Stored data entries

——————

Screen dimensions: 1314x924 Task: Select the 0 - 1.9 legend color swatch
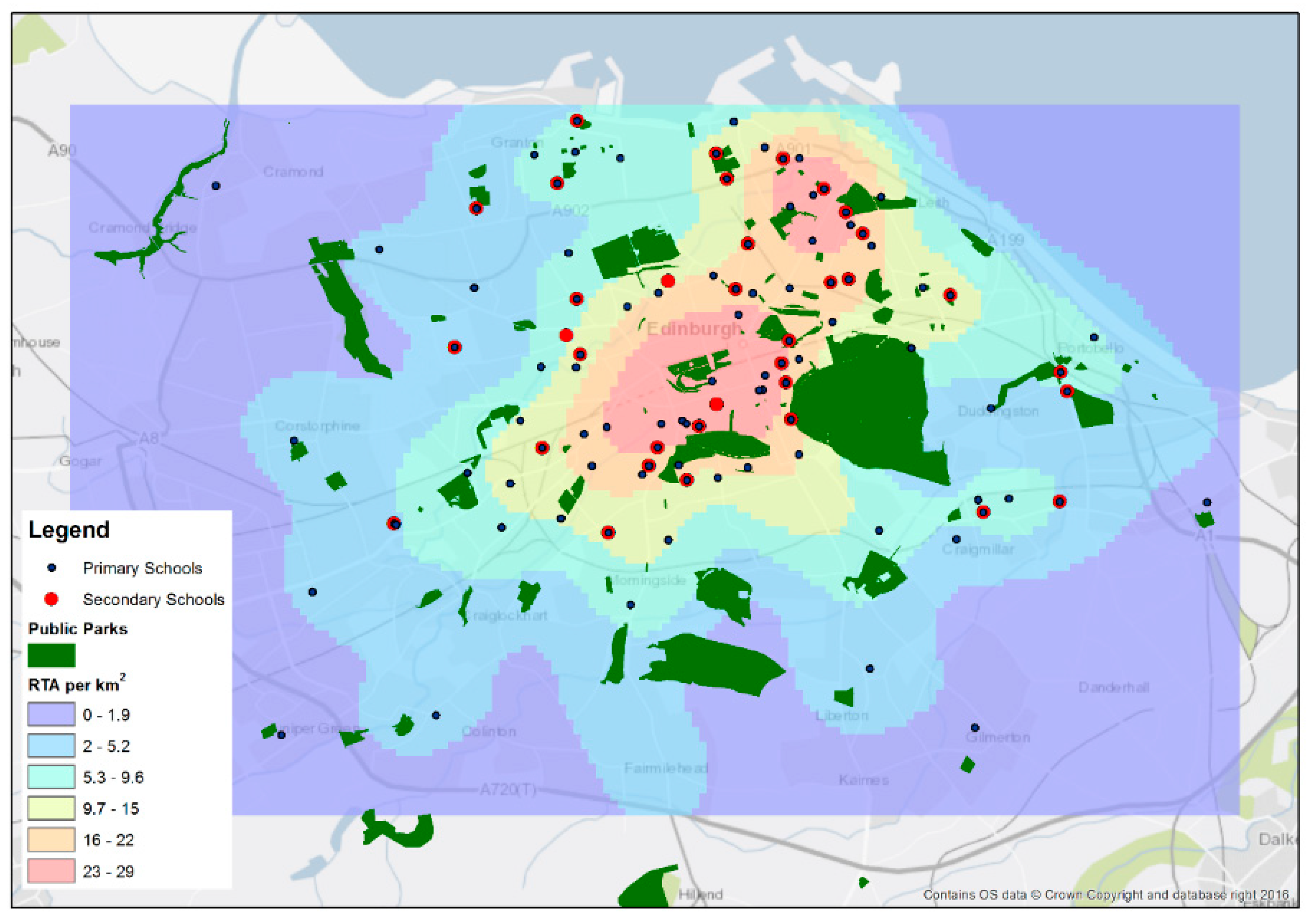tap(51, 715)
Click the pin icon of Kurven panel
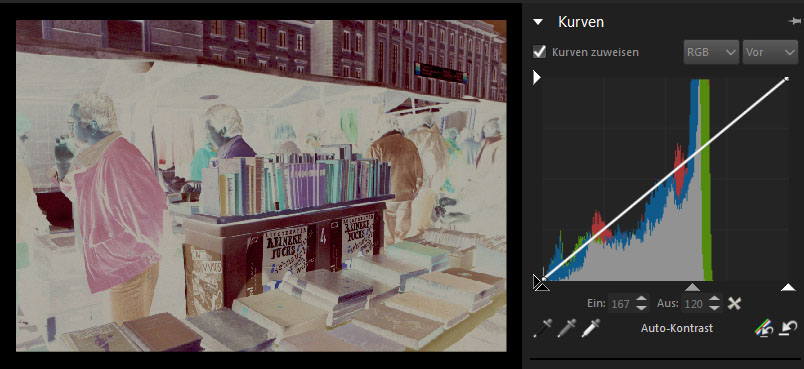The width and height of the screenshot is (804, 369). [x=794, y=21]
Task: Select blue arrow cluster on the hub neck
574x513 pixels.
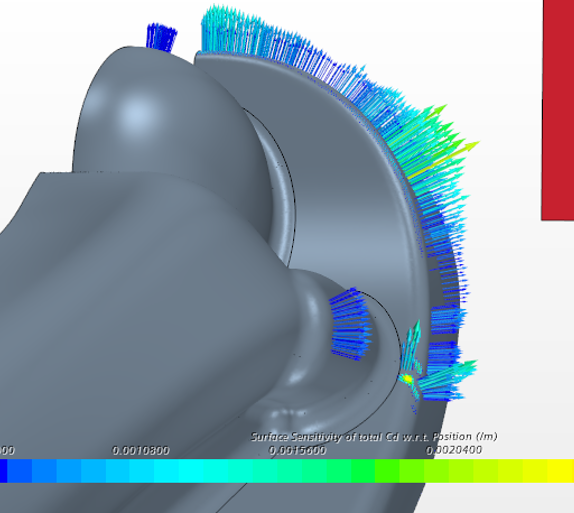Action: [351, 324]
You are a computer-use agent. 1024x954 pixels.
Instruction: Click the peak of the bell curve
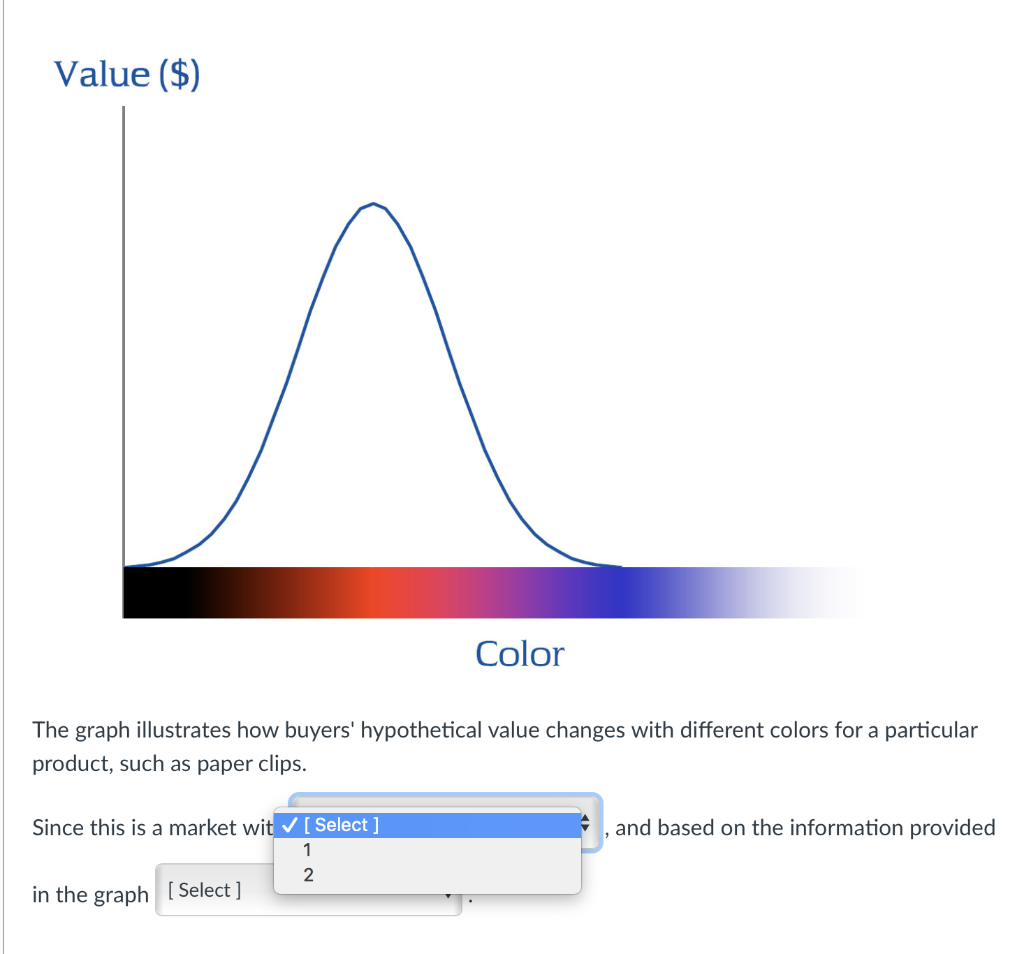tap(372, 205)
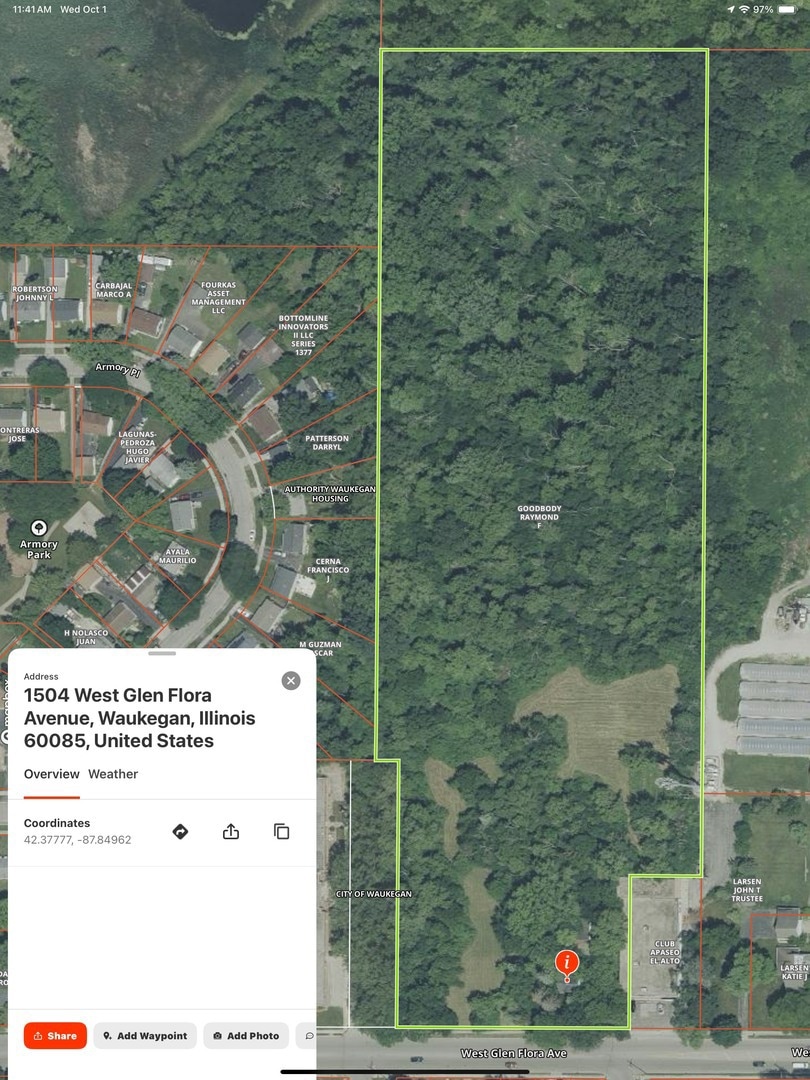Screen dimensions: 810x1080
Task: Tap the directions arrow icon beside Coordinates
Action: click(180, 831)
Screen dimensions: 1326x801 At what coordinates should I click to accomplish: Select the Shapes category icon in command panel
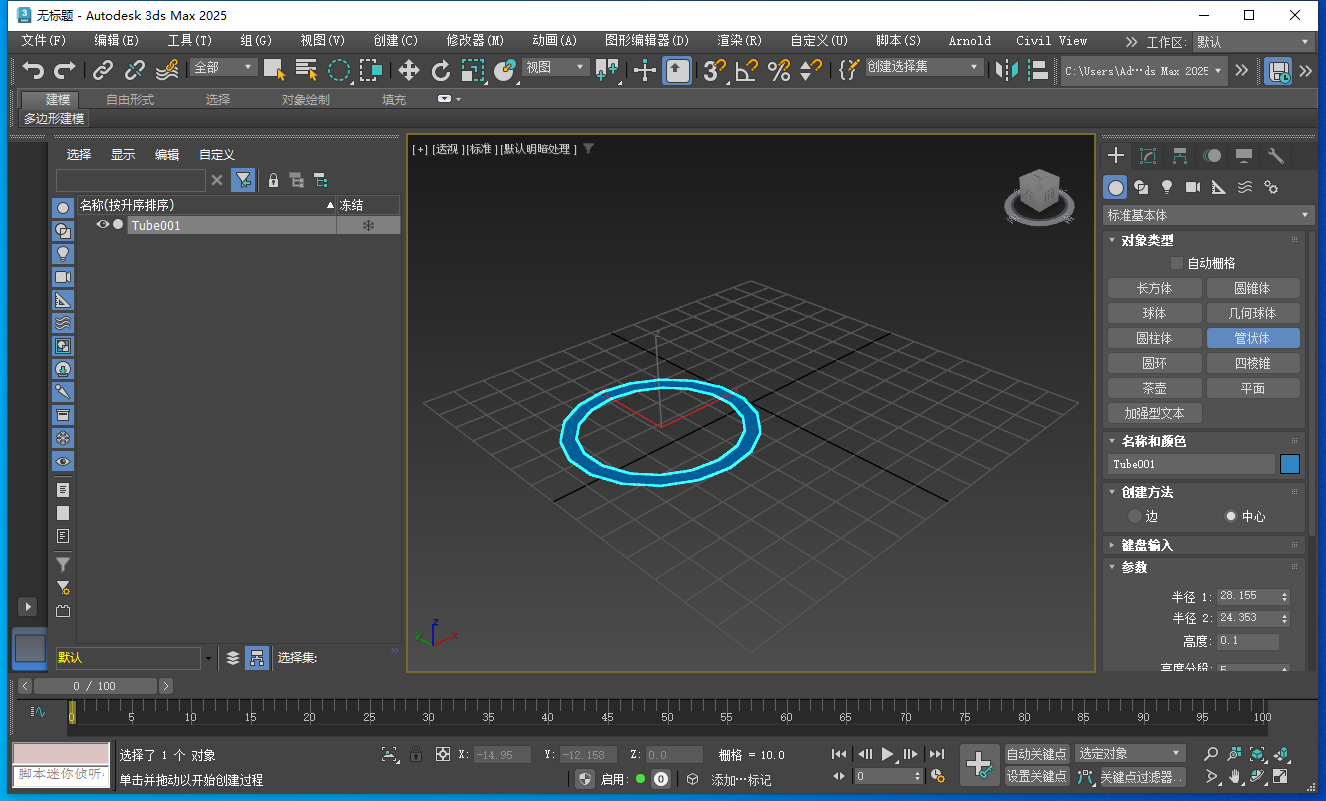click(1142, 187)
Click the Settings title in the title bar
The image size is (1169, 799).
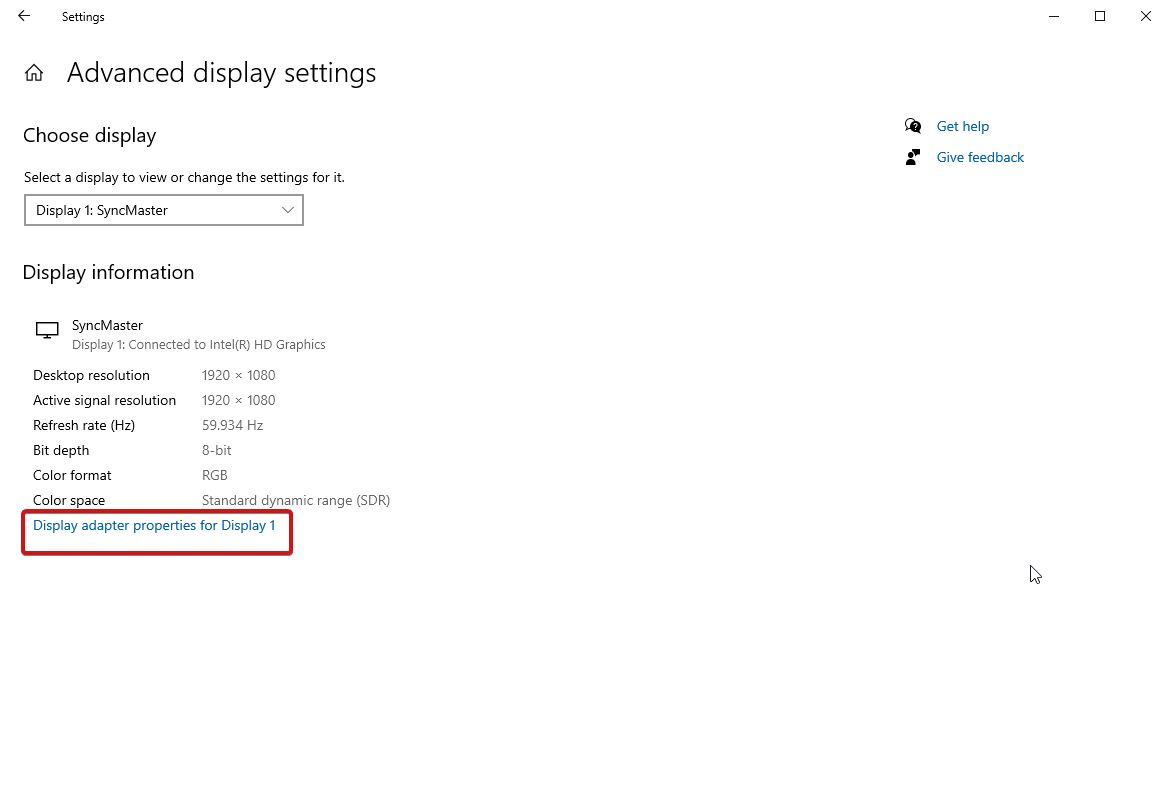click(83, 16)
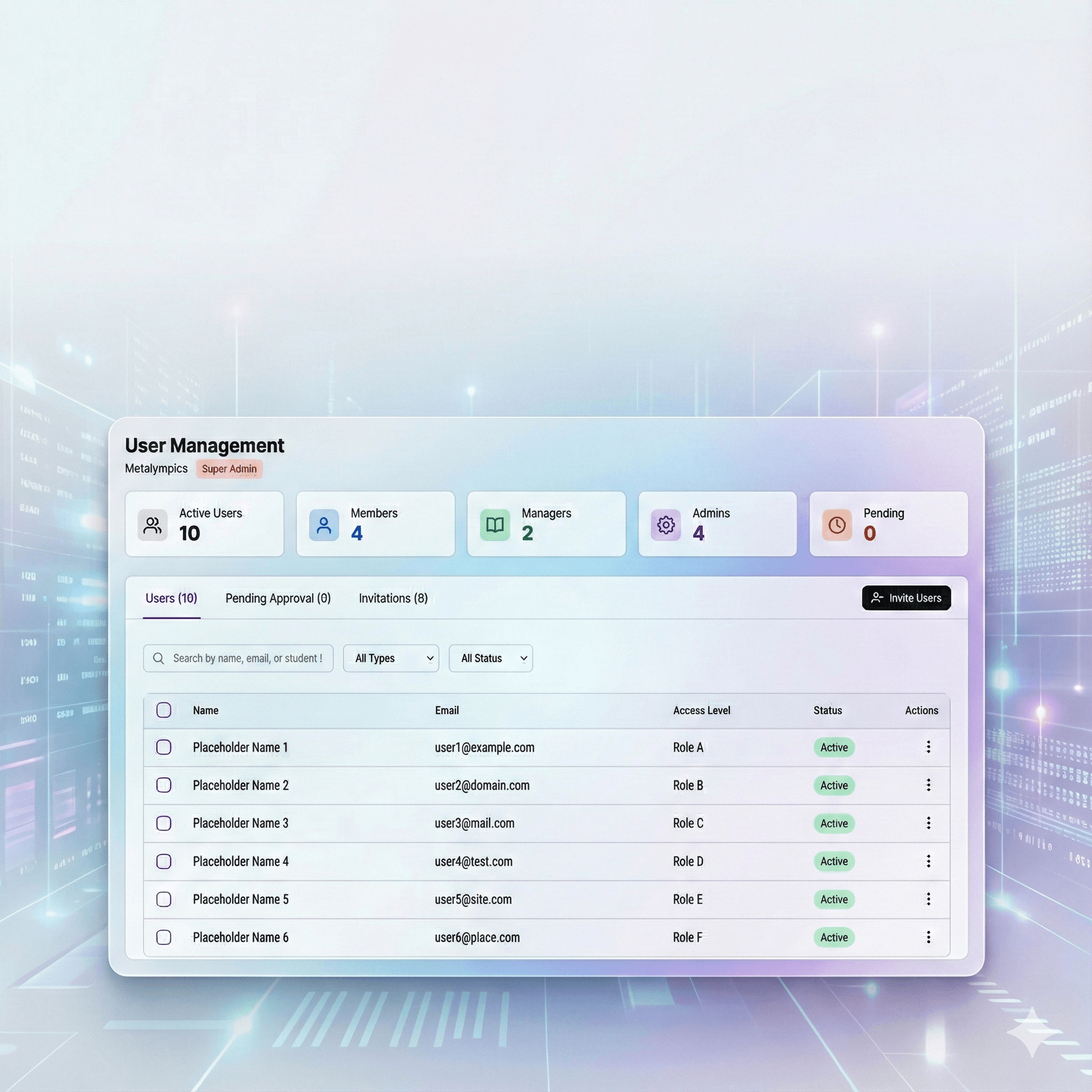1092x1092 pixels.
Task: Click the Invite Users button
Action: click(906, 598)
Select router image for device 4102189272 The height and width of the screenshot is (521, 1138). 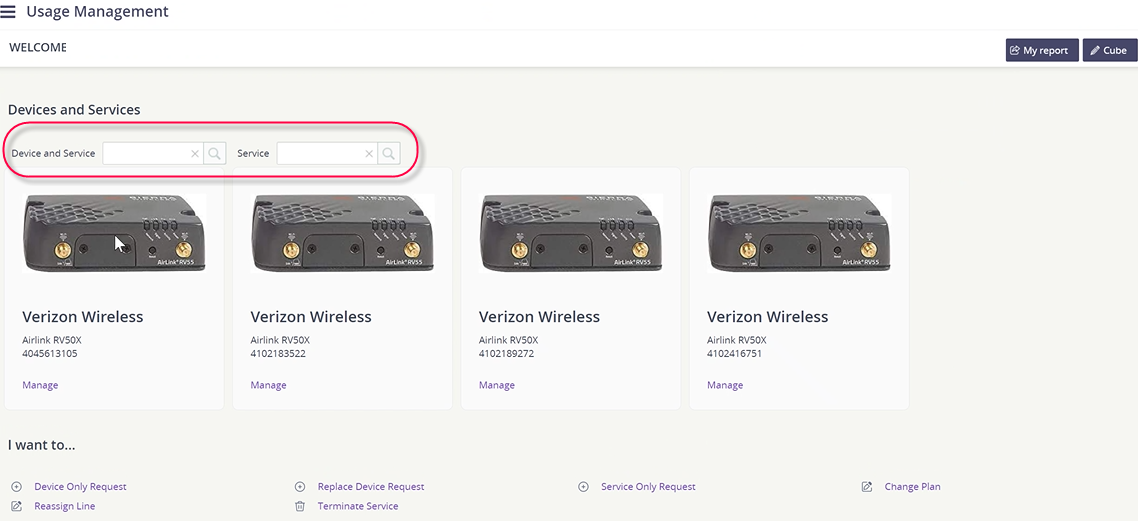(570, 232)
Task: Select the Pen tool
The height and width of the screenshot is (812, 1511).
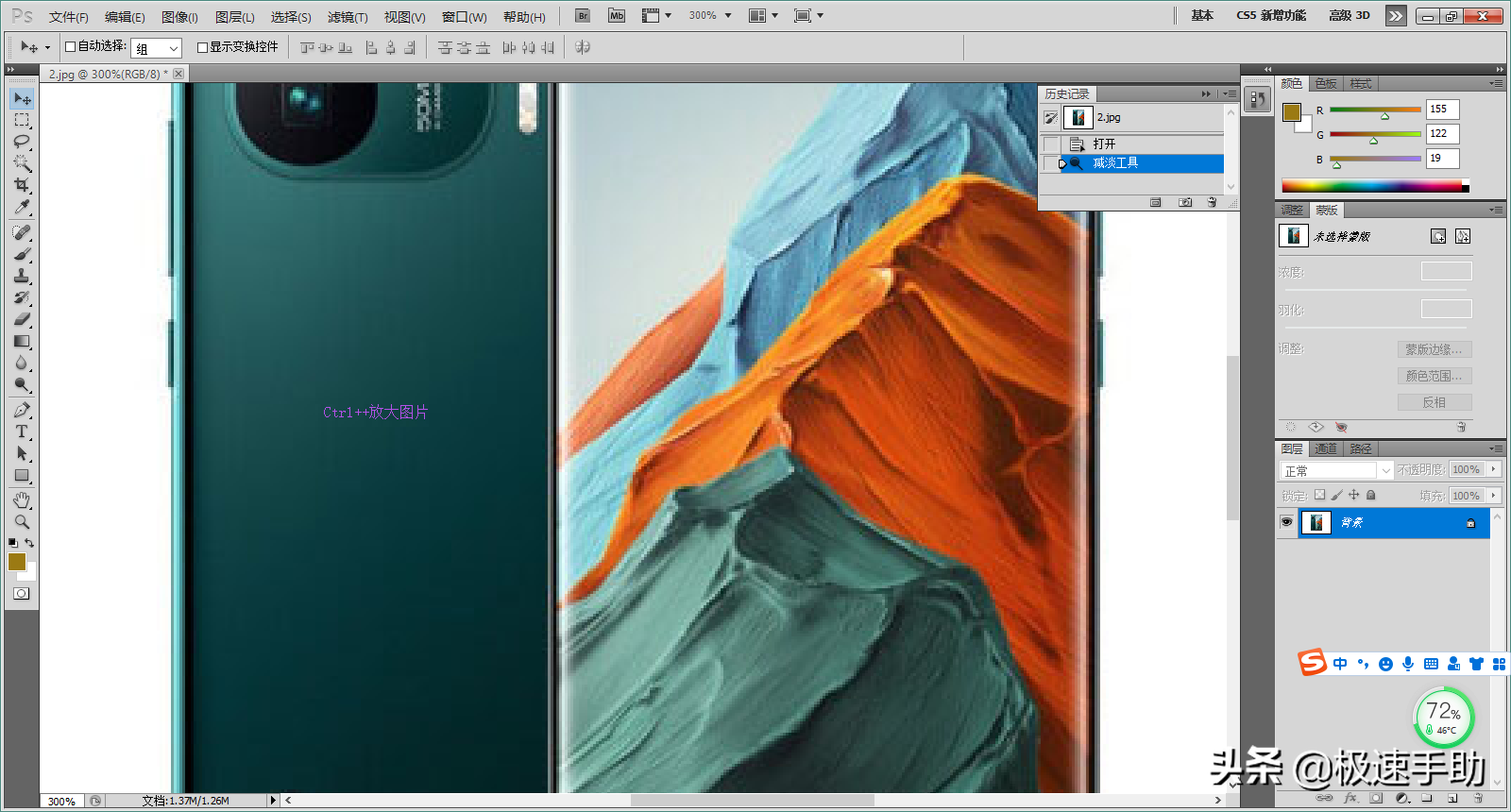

——————

Exercise task » Start at the line containing "Screen dimensions: 1326x801" and end after the line containing "click(1142, 187)", and format those lines as a numbered list with any blank lines removed. Omit the pictures.

Written solution »
1. Screen dimensions: 1326x801 At what coordinates should I click to accomplish: Select the Shapes category icon in command panel
2. click(1142, 187)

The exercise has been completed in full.